Greidanus at Philips said the very fact that more foreign multinationals are setting up research bases in the country is driving up the cost of labor.
"The competition in the labor market has become severe because you not only have more multinational but Chinese companies trying to attract the same talent. The cost of living in Shanghai and Beijing, where most of the centers are, also means the cost of labor goes up," he said.
"This shouldn't be a major consideration because you wouldn't start a research laboratory somewhere because the labor cost was low."
Philips has 1,800 research and development staff in China, 1,200 of who are in the Shanghai area. Around 110 are key staff working on high-level research.

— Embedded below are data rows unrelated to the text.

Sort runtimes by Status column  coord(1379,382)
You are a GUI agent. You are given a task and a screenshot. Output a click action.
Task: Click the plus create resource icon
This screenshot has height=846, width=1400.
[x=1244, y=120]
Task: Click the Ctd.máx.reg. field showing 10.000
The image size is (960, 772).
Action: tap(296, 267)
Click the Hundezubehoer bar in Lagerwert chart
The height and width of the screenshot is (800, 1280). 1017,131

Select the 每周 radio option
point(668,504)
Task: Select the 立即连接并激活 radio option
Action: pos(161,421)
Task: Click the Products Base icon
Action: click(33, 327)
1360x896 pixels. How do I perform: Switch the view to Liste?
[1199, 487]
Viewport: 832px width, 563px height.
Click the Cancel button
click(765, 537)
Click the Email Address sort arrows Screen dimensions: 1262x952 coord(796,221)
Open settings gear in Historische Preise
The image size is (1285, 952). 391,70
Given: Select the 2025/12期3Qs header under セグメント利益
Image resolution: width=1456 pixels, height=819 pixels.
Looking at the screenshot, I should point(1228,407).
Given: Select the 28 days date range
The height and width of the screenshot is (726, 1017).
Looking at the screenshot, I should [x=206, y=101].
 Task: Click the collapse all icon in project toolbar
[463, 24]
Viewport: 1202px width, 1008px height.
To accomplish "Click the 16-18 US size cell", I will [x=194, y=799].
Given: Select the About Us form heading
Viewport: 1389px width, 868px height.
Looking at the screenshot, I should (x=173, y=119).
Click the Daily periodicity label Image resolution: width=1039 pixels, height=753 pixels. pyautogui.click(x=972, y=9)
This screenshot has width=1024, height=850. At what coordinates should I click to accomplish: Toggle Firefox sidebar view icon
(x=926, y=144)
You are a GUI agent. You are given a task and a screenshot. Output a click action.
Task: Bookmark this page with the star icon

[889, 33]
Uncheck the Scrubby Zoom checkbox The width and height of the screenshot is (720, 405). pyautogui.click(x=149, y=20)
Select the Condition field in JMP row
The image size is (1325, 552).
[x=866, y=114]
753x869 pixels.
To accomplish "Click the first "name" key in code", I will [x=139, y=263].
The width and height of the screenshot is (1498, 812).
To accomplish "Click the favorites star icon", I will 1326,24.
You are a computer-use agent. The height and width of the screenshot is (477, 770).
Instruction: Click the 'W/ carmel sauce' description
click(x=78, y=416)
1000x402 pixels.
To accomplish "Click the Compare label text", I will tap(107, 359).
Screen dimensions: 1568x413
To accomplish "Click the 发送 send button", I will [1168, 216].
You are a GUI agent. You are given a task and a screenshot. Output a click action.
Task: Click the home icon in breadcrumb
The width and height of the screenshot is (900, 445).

The company has developed a number of products with the China market in mind. One is a kitchen appliance that washes fruit and vegetables and is set to do well when it is launched because it addresses local concerns about pesticide contamination.
Another is an air purifier for use inside cars by drivers and passengers worried about the air they breathe among all the pollution.
"We have had some success working in these domains and we expect more in the next few years," adds Greidanus.
Some believe that the multinationals working on research in China have the potential to create a fusion which can drive technological development.
Arding Hsu, senior vice-president of German electronics and engineering company Siemens, which has major R&D facilities in China, is one who believes this to be the case.
"China is an ideal place for fusion innovation to thrive. On the one hand, China's fast-growing market is characterized by massive and diverse needs.
"On the other hand, the long history and brilliant culture of this country have accumulated a lot of interesting knowledge."
Greidanus feels there needs to be more fusion, as foreign multinationals are still excluded from a number of the government-led R&D programs, where he believes they could play a major role.
"It has been traditionally difficult for multinationals in China to participate in these programs but we hope that will change over time," he said.
"We have had several indications in terms of the discussions that we have had with the government where we could at least submit a proposal. So we have seen some progress there."
Whether foreign multinational will ever be fully part of a national R&D strategy remains doubtful.
For the moment they are playing a key role in developing the country's R&D base with many of the Chinese scientists they foster going on to work for Chinese companies.
Chen at GE does not necessarily see this as a bad thing so long as they don't take with them company secrets.
"When you lose 5 to 10 percent a year of your population you are bound to have some people walk away with the know-how. I don't see it different from anywhere else. It is just the same for us in the US."